Surely he shall deliver thee from the snare of the fowler, and from the noisome pestilence. (Psalm 91:3)
This verse promises divine deliverance from both the fowler’s snare and fatal sicknesses.
The fowler, the Psalmist warns us about in this psalm, is identified for us in the New Testament by the Apostle Paul (1 Timothy 3:7). It is the devil’s hidden snares with which our paths are strewn (Hosea 9:8 NIV), which explains the necessity of us walking circumspectly—very cautiously—through our lives (Ephesians 5:15). One careless step by us into one of Satan’s hidden nooses and we’ll suddenly find ourselves hanging by our heels.
Of all the snares of the fowler, none have claimed more captives than the fear of death. According to Hebrews 2:14-15, God became a man in the man Christ Jesus so that He could don a mortal body and die for us mortals so that we could become immortal and be freed forever from the fear of death. Thanks to Christ’s conquering of death and the grave, death is no longer to be feared by the Christian, since the grave has been transformed from a place of interment into a place of triumphant, as well as into nothing more than a mere passage through which we pass into the very presence of God (1 Corinthians 15:55; 2 Corinthians 5:8).

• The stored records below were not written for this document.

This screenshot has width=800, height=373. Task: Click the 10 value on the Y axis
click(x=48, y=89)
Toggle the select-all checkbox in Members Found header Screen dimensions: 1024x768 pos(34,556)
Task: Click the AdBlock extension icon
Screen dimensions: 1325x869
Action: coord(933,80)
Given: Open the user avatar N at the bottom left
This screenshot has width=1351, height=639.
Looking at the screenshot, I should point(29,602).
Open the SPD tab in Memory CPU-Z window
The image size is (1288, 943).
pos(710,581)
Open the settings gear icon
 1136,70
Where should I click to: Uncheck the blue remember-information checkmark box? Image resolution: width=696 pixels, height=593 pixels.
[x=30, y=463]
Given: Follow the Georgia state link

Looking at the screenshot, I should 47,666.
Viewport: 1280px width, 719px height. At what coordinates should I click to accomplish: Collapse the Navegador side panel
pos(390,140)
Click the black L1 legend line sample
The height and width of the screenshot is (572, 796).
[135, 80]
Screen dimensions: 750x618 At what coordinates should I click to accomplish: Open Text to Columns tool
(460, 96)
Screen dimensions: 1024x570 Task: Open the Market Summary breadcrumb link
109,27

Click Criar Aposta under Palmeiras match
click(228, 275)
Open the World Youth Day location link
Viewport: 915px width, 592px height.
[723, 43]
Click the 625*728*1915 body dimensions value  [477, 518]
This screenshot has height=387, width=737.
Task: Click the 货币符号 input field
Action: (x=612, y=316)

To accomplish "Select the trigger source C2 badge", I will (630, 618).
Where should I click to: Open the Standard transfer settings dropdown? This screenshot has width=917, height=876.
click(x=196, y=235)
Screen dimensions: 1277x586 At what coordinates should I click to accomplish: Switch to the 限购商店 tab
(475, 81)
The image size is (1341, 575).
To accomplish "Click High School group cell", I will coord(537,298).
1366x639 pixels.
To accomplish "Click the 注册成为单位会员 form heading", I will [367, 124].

Panic can prove a to be a far greater problem during a pandemic than the spreading of the pathogen itself. People’s phobia over a “noisome pestilence” is symptomatic of them having an abundance of faith in human physicians and an absence of faith in the Great Physician—Jesus Christ. Unlike the psalmist, who believed in divine inoculations, many a petrified person today anxiously awaits a manmade vaccine for every contagious virus. Although manmade vaccinations may prove effective, divine inoculations are foolproof, for the man who has received a divine immunization is invulnerable to all viruses.
Although we should be grateful for human physicians and manmade vaccines, we should always remember that all immunization and healing ultimately come from God. Therefore, we should cling to our faith in Christ during a time of crisis, like a pandemic, since Christ alone can promise us protection from every "noisome pestilence."